En dirección más o menos acorde como para seguir la ruta con el debido método, por aquellos contornos viven en libertad vigilada especies animales en peligro de extinción, cuando no prácticamente extintas: osos pardos, lobos, jabalíes, muflones, cabras hispánicas..., es el llamado con toda propiedad Parque Cinegético Experimental de "El Hosquillo", caldera inmensa de roca y vegetación, rodeada por enormes murallones naturales, en donde es posible la vida a campo abierto, fuera de todo peligro, para estas clases de animales entre otras más, siempre con los debidos cuidados que faciliten su desarrollo y reproducción en favor de la especie.
"Las Torcas", más al sur, pero a poca distancia, son otra singularidad de aquella tierra. Se trata de profundos hundimien­tos del terreno debidas al efecto erosivo de las aguas subterrá­neas, y que se cuentan en número de veinte, o quizá más, en un espacio no superior a los cuatro o seis kilómetros cuadrados de superficie. Un fenómeno natural menos conocido quizá que los anterio­res, pero digno de ser considerado como una página excepcional del libro de los caprichos naturales más admirables, que con poco esfuerzo tenemos ocasión de conocer y también de disfrutar.
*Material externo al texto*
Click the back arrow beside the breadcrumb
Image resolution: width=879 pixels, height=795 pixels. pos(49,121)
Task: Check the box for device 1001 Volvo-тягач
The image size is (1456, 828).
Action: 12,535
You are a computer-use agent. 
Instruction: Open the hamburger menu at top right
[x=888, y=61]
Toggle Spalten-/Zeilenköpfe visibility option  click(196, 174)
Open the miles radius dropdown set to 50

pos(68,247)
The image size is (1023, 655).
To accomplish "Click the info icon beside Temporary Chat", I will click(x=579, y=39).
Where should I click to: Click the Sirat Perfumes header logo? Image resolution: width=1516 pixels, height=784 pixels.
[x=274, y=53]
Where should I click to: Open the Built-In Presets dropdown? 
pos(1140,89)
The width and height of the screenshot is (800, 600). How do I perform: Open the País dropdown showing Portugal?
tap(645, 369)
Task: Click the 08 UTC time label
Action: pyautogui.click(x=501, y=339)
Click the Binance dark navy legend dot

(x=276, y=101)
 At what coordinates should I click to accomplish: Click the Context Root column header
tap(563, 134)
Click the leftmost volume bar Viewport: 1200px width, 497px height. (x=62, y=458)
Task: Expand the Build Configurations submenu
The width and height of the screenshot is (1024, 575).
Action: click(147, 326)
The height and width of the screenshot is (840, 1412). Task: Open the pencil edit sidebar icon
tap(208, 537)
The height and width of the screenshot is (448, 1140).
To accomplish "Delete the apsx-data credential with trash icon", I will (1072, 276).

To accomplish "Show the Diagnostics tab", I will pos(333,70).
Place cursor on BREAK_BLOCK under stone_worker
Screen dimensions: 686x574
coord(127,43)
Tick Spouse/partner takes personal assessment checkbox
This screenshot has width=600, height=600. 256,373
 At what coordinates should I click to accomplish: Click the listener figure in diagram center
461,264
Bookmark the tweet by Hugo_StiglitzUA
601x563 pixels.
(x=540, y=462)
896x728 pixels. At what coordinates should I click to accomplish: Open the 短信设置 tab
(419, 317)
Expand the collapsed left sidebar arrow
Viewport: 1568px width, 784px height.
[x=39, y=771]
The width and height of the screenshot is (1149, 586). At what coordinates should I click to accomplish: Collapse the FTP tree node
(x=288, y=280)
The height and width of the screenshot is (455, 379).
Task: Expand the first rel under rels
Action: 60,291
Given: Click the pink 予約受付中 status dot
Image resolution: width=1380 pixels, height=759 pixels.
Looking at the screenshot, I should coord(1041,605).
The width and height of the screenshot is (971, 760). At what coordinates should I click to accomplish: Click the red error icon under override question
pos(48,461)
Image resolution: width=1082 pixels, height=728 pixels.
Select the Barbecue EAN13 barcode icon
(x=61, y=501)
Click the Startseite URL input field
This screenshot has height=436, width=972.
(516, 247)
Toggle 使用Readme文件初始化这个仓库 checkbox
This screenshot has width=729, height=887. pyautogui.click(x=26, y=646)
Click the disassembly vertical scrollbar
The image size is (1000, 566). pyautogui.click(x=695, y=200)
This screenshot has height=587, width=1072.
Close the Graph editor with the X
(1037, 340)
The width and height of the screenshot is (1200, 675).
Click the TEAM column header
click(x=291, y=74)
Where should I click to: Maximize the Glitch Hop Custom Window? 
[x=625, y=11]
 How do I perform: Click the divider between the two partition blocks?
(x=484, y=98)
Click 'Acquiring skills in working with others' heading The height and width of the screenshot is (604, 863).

viernes, 1 de mayo de 2009

LA CABALLADA DE ATIENZA


Se trata de una fiesta popular, con más de ocho siglos de antigüedad, que la villa de Atienza celebra cada año el día de Pentecostés en memoria de la liberación, por parte de sus arrieros, del rey niño Alfonso VIII en el año 1162, cuando las huestes de su tío, el ambicio­so Fernando II de León, lo buscaba para acabar con su vida.
Cuenta la Historia que los recueros de Atienza salvaron al niño disfrazándolo de arriero, pasándolo así delante de los soldados sitiadores que, ni remotamente, pudieron reconocerlo ni sospechar la estratagema de aquellos feriantes montados a caballo. Los arrieros bailaron como lo solían hacer en cada salida ante la ermita de la Virgen de la Estrella, su Patrona, y huyeron después a todo correr burlando al ejército leonés que nada pudo hacer por evitarlo. En siete días de camino consi­guieron trasladar al niño a la ciudad de Ávila, donde quedó definitiva­mente a salvo.
La Caballada, Cofradía de la Santísima Trinidad, se rige por unas ordenanzas concedidas y firmadas de puño y letra por Alfonso VIII, quien la debió presenciar en persona alguna vez durante las temporadas que pasó en Atienza con motivo de la construcción del segundo cerco de murallas.

La fiesta se inicia con la reunión previa de los caballeros en la puerta del prioste, bien de madrugada, a la que sigue la lectura de las multas habidas durante el año entre los hermanos y el paseo, a son de dulzaina y de tamboril, hasta la ermita de la Estrella. Los cofrades visten capa castellana e indumentaria de la época. Al caer la tarde se corren los caballos, por parejas, en los bajos de la villa.

Con su raíz histórica -página notable de la Historia de Castilla- la fiesta de La Caballada es uno de los acontecimientos festivos más antiguos, interesantes y coloristas, de toda la región Castellanomanchega, y tal vez de toda Castilla.